::: Source data

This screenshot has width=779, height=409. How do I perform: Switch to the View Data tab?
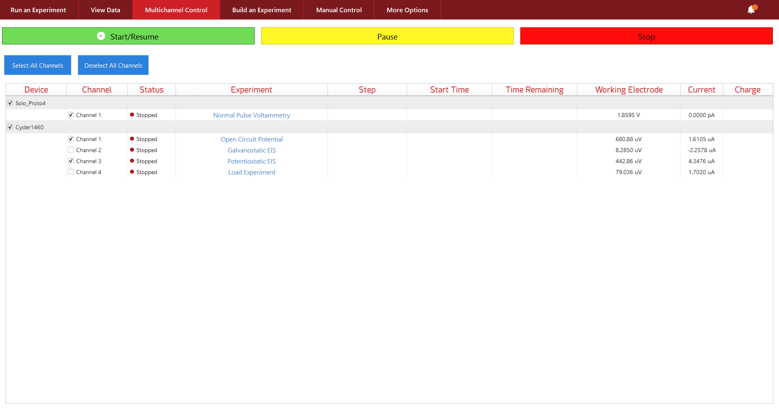pos(106,10)
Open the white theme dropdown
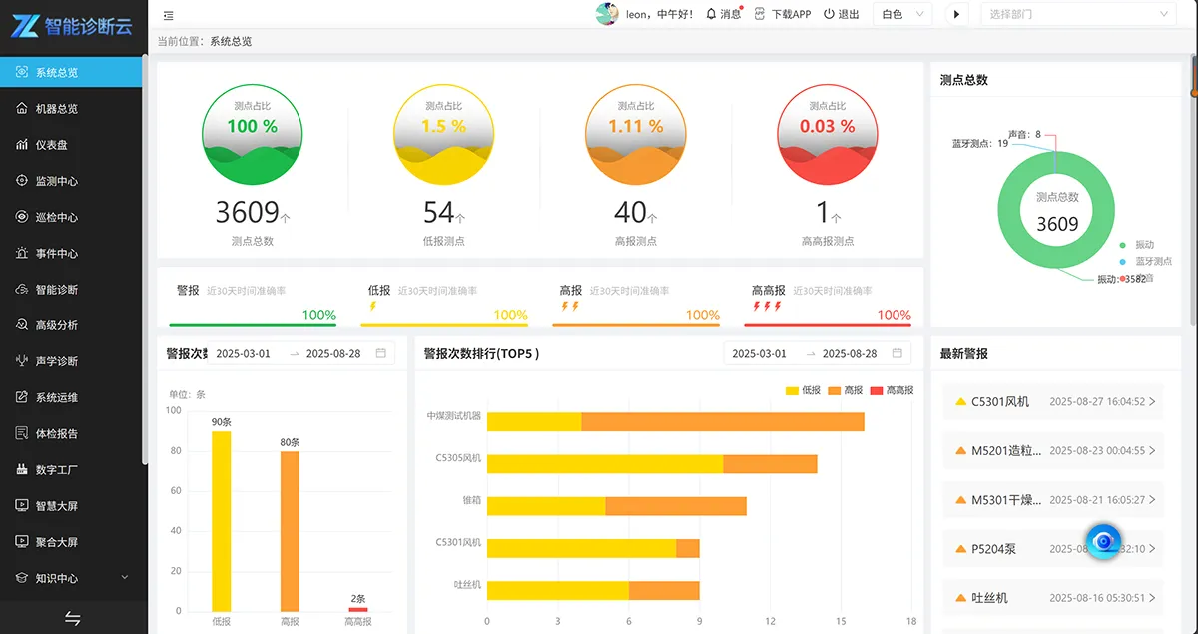Viewport: 1198px width, 634px height. coord(902,14)
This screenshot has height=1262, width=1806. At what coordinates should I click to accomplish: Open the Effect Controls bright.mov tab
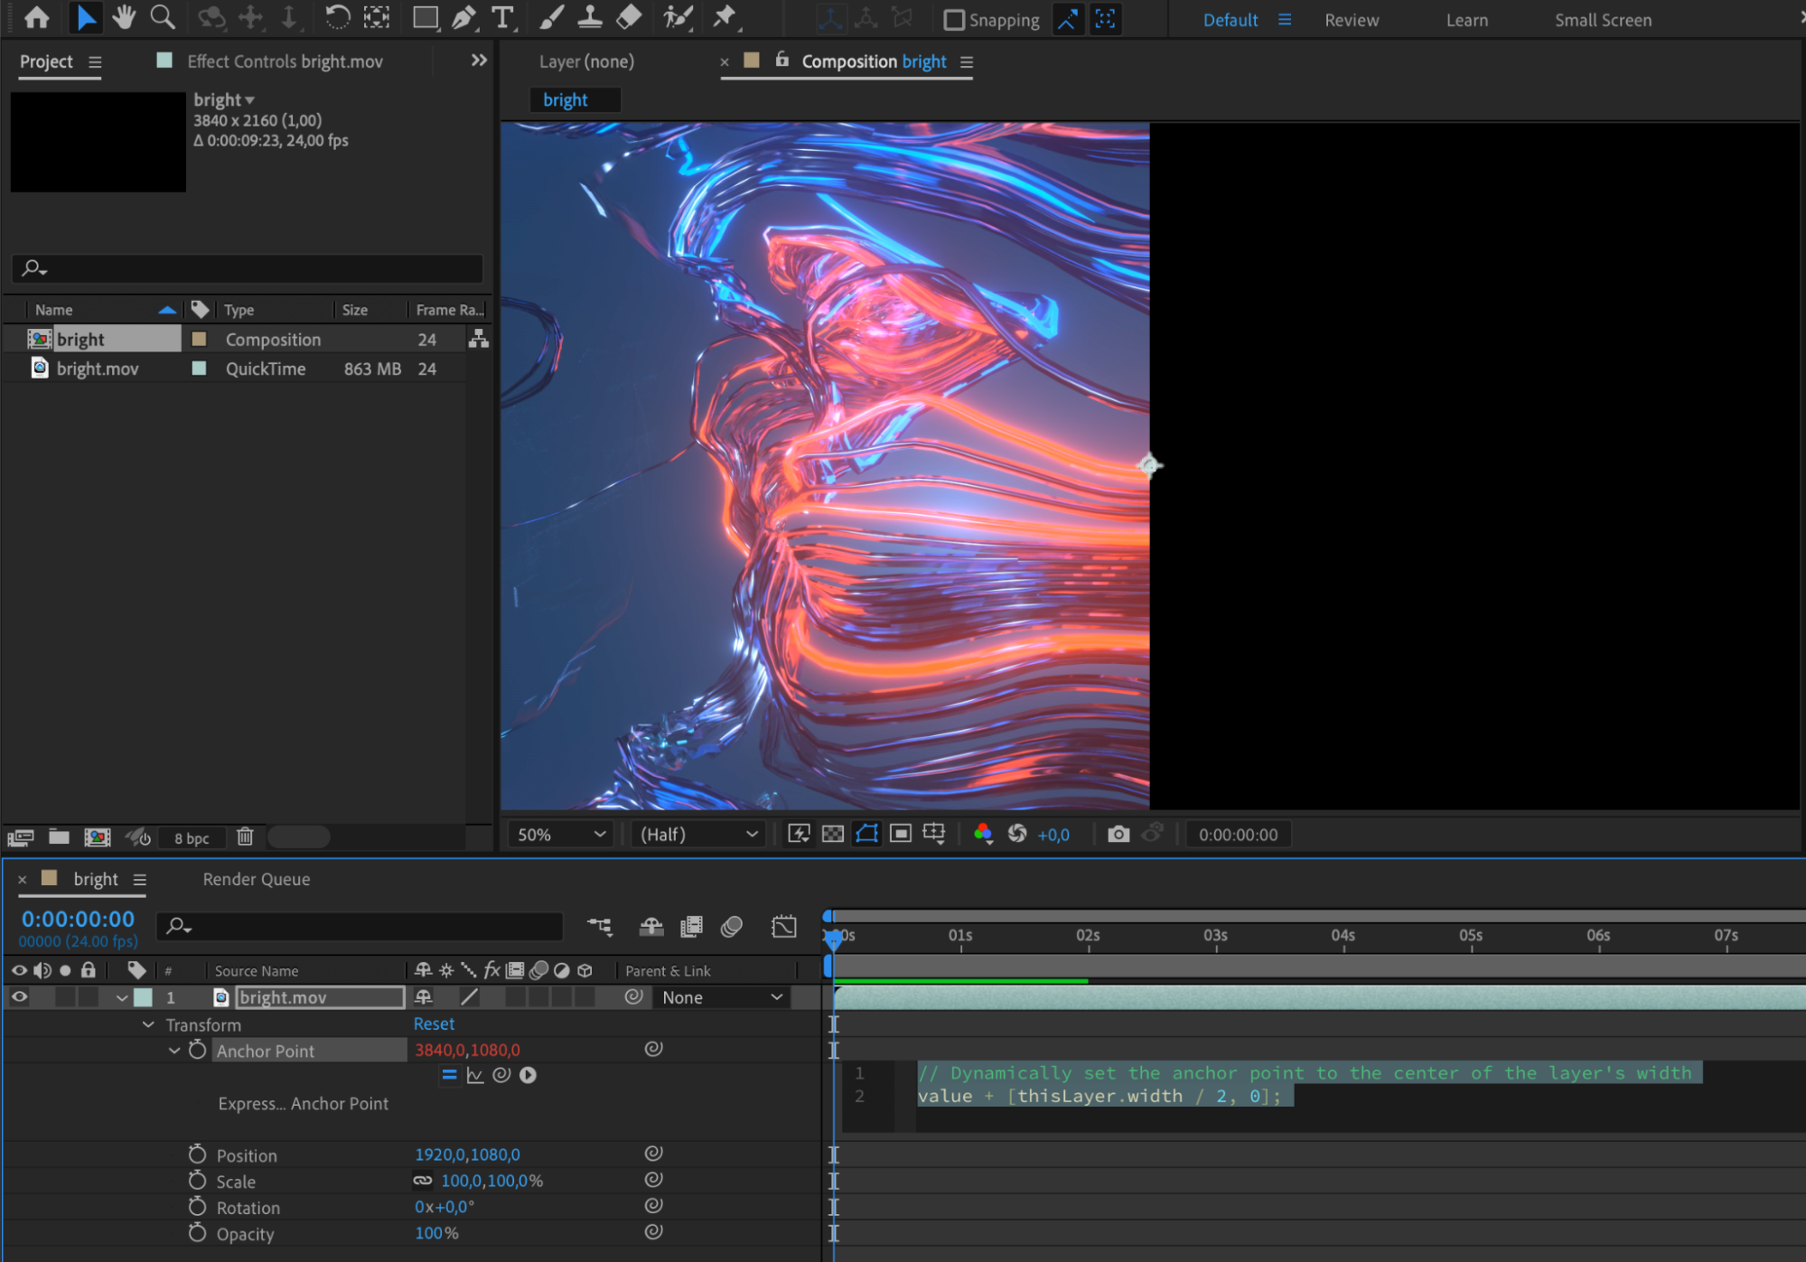pyautogui.click(x=285, y=61)
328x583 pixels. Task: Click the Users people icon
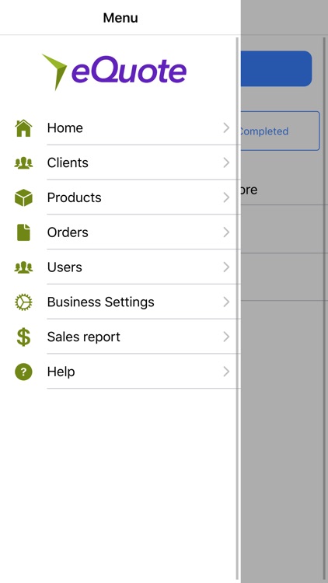23,267
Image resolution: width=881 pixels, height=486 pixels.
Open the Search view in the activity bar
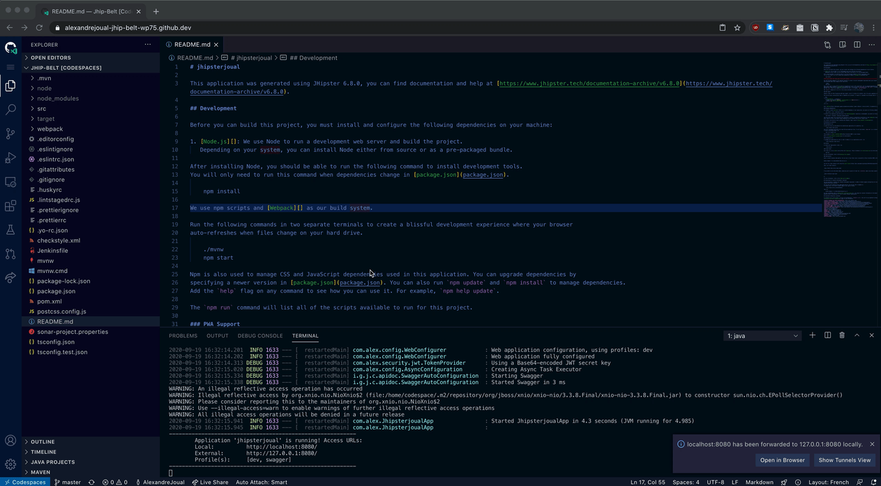pos(10,109)
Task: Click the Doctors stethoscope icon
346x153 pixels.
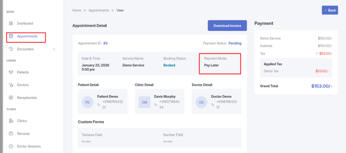Action: [11, 85]
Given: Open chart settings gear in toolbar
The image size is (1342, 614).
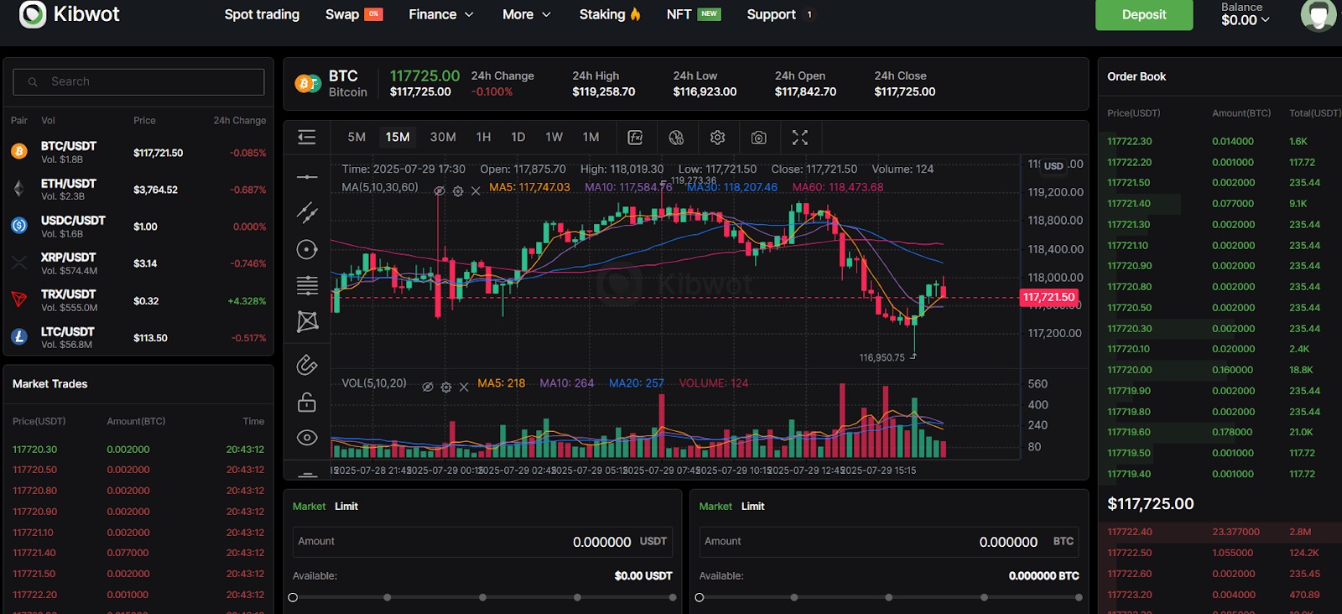Looking at the screenshot, I should pos(717,138).
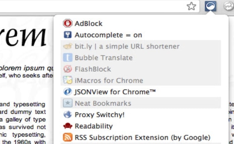This screenshot has width=234, height=144.
Task: Click the iMacros for Chrome icon
Action: click(67, 80)
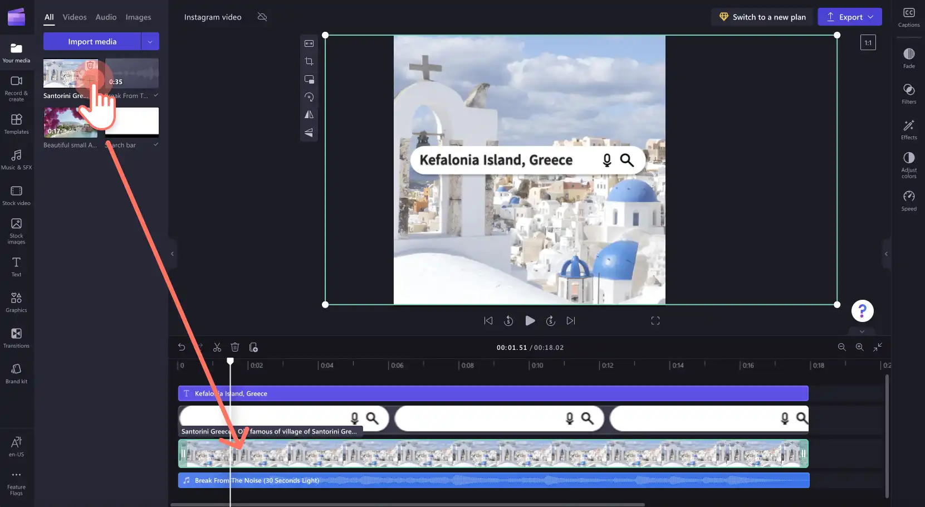The height and width of the screenshot is (507, 925).
Task: Open Transitions in the left sidebar
Action: point(16,338)
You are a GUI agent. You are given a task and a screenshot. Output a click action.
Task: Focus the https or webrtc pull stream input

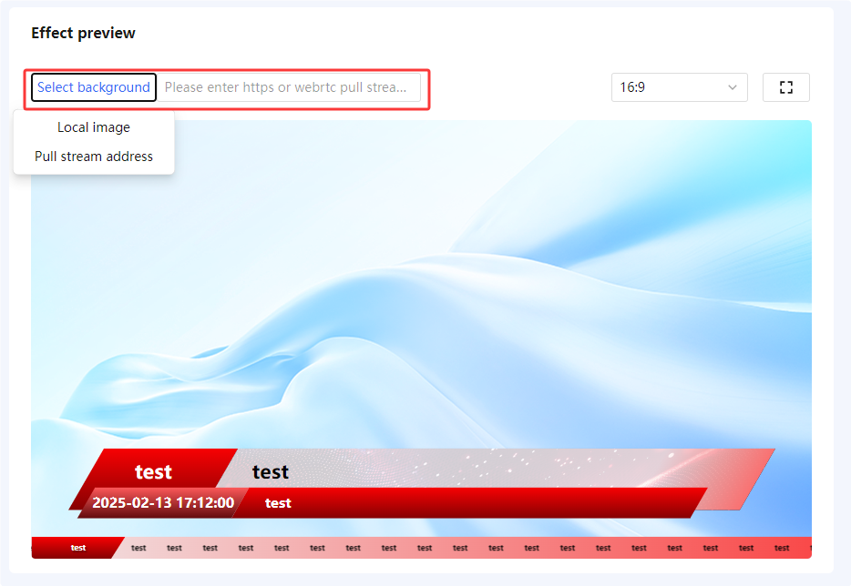click(x=288, y=87)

::::::

What to work on: Write out all of the items above again word for word, but leave the pictures out.

The solution:
This screenshot has width=779, height=409. How do I perform: Switch to the View Data tab?
pos(106,10)
Open the white theme dropdown
Viewport: 1198px width, 634px height. coord(902,14)
This screenshot has height=1262, width=1806. At what coordinates should I click to accomplish: Open the Effect Controls bright.mov tab
pyautogui.click(x=285, y=61)
328x583 pixels. Task: Click the Users people icon
23,267
Image resolution: width=881 pixels, height=486 pixels.
Open the Search view in the activity bar
pos(10,109)
Task: Click the Doctors stethoscope icon
346x153 pixels.
Action: [11, 85]
Given: Open chart settings gear in toolbar
The image size is (1342, 614).
Looking at the screenshot, I should pos(717,138).
This screenshot has width=234, height=144.
Task: Click the iMacros for Chrome icon
Action: click(67, 80)
The height and width of the screenshot is (507, 925).
Task: Open Transitions in the left sidebar
Action: point(16,338)
You are a GUI agent. You are given a task and a screenshot. Output a click action.
Task: Focus the https or webrtc pull stream input

click(x=288, y=87)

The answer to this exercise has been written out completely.